Just look at Philadelphia, where radical District Attorney Larry Krasner (D) just won his primary in a landslide — beating a supposedly more moderate Democrat with over two-thirds of the vote. In New York City, Democrat prosecutor Alvin Bragg’s far-left prosecutions and anti-Trump theatrics haven’t dented his popularity.

Don’t hold your breath waiting for a Republican breakthrough in the deep-blue states. Democrats still dominate Illinois, hold Minnesota, and likely have an edge in Michigan and Wisconsin.

If the Democratic Party were truly in its death throes, it wouldn’t be holding its ground so confidently in the places that matter most.

Winning elections in the United States means collecting the most officially recognized votes. A national party can lag in overall popularity and still dominate the game. Democrats understand that — and play to win, by hook or by crook. Whether through ballot harvesting, lawfare, or machine politics, they know the courts won’t stop them and the legacy media won’t question them.

Their ground game runs deep.

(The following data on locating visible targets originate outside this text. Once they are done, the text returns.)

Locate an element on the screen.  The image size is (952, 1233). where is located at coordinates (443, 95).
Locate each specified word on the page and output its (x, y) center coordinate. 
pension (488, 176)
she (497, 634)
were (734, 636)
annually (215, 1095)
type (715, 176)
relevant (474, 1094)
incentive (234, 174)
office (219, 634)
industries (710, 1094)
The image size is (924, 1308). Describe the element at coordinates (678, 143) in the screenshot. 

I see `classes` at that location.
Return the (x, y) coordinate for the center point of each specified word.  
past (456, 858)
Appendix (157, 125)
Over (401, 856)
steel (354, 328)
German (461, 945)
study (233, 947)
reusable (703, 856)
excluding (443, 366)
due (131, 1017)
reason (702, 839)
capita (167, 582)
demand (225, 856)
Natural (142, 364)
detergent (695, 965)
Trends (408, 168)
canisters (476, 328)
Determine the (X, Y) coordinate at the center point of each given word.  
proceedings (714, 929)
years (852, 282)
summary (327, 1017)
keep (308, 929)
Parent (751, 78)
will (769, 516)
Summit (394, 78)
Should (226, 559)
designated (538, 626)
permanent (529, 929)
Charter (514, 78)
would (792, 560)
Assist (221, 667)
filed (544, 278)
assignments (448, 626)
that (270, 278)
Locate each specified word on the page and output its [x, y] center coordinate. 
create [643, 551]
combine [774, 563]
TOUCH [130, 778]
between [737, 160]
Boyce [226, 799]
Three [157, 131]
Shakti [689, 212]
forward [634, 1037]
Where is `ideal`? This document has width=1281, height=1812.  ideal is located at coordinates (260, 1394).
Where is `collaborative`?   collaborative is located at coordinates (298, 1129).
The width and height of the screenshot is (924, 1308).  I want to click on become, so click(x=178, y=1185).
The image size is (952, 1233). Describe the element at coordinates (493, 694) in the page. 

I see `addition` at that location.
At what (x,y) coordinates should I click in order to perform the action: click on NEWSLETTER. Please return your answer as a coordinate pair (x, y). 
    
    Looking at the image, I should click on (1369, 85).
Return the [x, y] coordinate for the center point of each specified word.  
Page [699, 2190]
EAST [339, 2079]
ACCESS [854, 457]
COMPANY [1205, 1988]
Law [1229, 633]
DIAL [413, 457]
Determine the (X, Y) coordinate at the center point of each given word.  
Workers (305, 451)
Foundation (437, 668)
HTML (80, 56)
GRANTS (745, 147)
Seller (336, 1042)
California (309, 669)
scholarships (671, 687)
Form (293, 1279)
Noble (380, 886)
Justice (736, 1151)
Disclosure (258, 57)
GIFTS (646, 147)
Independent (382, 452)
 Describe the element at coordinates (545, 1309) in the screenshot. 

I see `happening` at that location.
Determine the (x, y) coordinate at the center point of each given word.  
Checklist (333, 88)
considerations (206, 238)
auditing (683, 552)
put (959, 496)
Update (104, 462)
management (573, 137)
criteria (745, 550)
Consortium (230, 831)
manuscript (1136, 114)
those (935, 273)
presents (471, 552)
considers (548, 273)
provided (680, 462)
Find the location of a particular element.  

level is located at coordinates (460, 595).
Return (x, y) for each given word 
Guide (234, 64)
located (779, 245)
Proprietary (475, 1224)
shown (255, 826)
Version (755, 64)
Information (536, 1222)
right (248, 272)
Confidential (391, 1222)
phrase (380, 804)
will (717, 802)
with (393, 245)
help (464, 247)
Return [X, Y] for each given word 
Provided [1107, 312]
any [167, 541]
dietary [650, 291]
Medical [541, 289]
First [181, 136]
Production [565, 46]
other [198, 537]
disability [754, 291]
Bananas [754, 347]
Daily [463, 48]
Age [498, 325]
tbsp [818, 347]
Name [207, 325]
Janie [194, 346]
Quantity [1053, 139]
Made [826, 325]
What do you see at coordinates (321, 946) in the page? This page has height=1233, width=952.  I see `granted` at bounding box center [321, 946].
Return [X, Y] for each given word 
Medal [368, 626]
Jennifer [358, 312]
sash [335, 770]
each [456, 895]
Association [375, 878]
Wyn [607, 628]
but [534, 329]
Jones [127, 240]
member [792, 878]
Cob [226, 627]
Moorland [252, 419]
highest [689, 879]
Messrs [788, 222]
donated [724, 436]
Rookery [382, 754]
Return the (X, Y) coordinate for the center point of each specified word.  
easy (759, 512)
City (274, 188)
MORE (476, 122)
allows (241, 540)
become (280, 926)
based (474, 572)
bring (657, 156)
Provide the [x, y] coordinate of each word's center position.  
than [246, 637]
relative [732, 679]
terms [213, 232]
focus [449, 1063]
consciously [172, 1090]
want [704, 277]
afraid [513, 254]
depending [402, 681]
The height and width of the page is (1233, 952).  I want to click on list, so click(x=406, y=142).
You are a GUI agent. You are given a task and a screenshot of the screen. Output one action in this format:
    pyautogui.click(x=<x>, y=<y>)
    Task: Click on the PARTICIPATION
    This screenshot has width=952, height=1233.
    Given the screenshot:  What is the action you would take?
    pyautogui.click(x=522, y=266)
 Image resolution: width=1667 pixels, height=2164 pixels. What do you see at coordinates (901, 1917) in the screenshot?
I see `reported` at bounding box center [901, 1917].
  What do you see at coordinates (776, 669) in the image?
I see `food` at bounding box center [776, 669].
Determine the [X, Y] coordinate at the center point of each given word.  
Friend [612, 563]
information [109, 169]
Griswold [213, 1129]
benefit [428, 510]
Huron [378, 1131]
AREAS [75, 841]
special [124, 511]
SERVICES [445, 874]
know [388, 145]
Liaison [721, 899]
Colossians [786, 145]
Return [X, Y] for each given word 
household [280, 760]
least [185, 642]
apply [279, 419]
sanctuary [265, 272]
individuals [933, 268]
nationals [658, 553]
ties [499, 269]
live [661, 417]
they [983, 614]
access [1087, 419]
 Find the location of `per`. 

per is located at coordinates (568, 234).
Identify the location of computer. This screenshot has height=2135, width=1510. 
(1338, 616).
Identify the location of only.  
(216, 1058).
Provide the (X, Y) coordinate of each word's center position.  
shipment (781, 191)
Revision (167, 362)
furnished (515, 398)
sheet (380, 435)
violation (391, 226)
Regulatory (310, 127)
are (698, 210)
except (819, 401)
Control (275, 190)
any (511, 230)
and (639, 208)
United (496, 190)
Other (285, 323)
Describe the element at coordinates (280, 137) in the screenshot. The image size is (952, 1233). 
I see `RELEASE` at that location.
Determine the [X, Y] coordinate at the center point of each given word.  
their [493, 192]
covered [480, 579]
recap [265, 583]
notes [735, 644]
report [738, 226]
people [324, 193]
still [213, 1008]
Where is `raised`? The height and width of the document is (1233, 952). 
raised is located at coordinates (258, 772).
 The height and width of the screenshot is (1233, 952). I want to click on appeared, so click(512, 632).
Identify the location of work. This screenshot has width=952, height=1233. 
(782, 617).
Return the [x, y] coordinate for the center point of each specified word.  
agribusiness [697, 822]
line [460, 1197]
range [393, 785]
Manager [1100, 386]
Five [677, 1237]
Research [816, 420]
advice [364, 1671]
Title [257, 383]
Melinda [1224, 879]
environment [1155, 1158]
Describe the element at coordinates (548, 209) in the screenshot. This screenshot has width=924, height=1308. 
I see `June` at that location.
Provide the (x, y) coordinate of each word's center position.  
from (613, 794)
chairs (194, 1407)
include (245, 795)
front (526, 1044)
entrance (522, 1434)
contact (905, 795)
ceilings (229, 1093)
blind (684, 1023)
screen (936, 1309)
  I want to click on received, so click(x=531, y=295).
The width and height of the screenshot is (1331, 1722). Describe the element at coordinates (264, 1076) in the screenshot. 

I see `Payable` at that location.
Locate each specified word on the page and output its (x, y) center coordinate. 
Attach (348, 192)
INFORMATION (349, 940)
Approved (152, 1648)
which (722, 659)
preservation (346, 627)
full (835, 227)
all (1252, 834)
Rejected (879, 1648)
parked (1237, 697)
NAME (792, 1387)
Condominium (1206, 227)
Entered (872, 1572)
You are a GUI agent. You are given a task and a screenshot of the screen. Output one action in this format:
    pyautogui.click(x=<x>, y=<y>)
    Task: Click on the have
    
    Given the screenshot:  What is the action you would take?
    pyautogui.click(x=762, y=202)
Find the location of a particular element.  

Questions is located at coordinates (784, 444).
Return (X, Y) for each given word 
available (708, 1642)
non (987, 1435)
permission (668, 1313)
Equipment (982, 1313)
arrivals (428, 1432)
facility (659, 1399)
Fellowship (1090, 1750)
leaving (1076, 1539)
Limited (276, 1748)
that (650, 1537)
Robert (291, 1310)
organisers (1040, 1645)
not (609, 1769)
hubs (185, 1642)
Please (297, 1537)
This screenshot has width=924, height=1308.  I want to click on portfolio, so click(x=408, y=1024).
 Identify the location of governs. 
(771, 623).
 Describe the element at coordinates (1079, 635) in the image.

Teachers’ unions, public sector workers, black activists, LGBT groups, and college-educated white women fight for them like their paychecks depend on it — because they often do.

Democrats also enjoy bountiful donations from most of those at the top of the income curve, who don’t confuse the crony capitalism from which they benefit with real socialism. Even if the Democrats claim to be fighting plutocracy, they are being swamped with megabucks from the very rich.

Let’s also stop pretending Democrats lack a unified message. Their priorities are crystal clear: DEI, trans ideology, unlimited abortion, open borders, and tax hikes to fund their coalition. Millions of Americans support all or most of this agenda, or at least don’t mind it enough to vote against it.

Fox News may roll its eyes at the clowns in Congress, but those clowns aren’t trying to impress us — or the Fox All-Stars. They’re mobilizing their base, and the base likes what it hears.

The sooner the Republican National Committee realizes it’s running from behind in 2026, the better. Because that’s exactly what it’s doing.